| Title | CXCL12/CXCR4 Axis is Involved in the Recruitment of NK Cells by HMGB1 Contributing to Persistent Airway Inflammation and AHR During the Late Stage of RSV Infection |
|---|---|
| Author | Sisi Chen1,2, Wei Tang3, Guangyuan Yu4, Zhengzhen Tang5, and Enmei Liu2* |
| Address | 1Chongqing Medical and Pharmaceutical College, Chongqing 401331, People’s Republic of China, 2Department of Respiratory Medicine, Children’s Hospital of Chongqing Medical University, National Clinical Research Center for Child Health and Disorders, Ministry of Education Key Laboratory of Child Development and Disorders, Chongqing Key Laboratory of Pediatrics, Chongqing 400014, People’s Republic of China, 3Respiratory Department, Chengdu Women’s and Children’s Central Hospital, School of Medicine, University of Electronic Science and Technology of China, Chengdu 610073, People’s Republic of China, 4Department of Respiratory Medicine, Guangzhou Women and Children’s Medical Center, Guangzhou Medical University, Guangzhou 510623, Guangdong, People’s Republic of China, 5Department of Pediatrics, The Third Affiliated Hospital Medical University (the First People’s Hospital of Zunyi), Zunyi 563000, People’s Republic of China |
| Bibliography | Journal of Microbiology, 61(4),461-469, 2023, |
| DOI | 10.1007/s12275-023-00018-8 |
| Key Words | RSV · HMGB1 · NK cells · CXCL12/CXCR4 |
| Abstract | We previously showed that both high-mobility group box-1 (HMGB1) and natural killer (NK) cells contribute to respiratory syncytial virus (RSV)-induced persistent airway inflammation and airway hyperresponsiveness (AHR). Meanwhile, Chemokine (C-X-C motif) ligand 12 (CXCL12) and its specific receptor (chemokine receptor 4, CXCR4) play important roles in recruitment of immune cells. CXCL12 has been reported to form a complex with HMGB1 that binds to CXCR4 and increases inflammatory cell migration. The relationship between HMGB1, NK cells and chemokines in RSV-infected model remains unclear. An anti-HMGB1 neutralizing antibody and inhibitor of CXCR4 (AMD3100) was administered to observe changes of NK cells and airway disorders in nude mice and BALB/c mice.
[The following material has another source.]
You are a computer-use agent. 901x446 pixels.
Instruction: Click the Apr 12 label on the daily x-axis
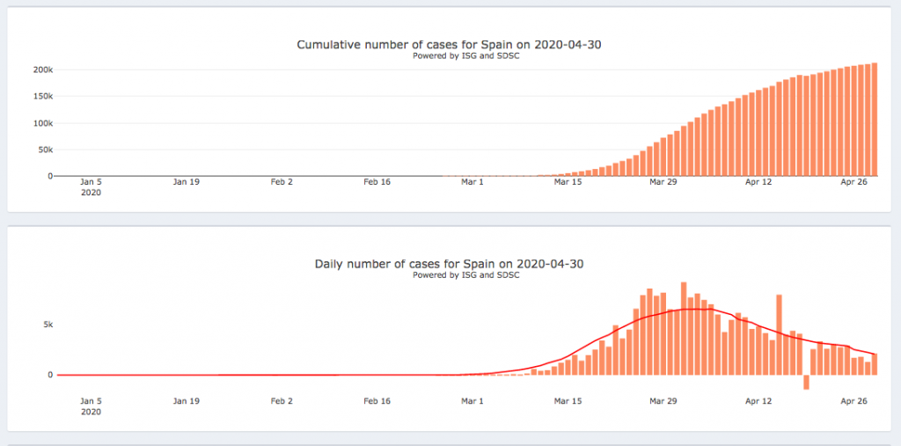pos(758,401)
Results showed that the mRNA expression and protein levels of HMGB1 were elevated in late stage of RSV infection and persistent airway inflammation and AHR were diminished after administration of anti-HMGB1 antibodies, with an associated significant decrease in CXCR4+ NK cells. In addition, CXCL12 and CXCR4 were reduced after HMGB1 blockade. Treatment with AMD3100 significantly suppressed the recruitment of NK cells and alleviated the airway disorders. Thus, CXCL12/CXCR4 axis is involved in the recruitment of NK cells by HMGB1, contributing to persistent airway inflammation and AHR during the late stage of RSV infection. |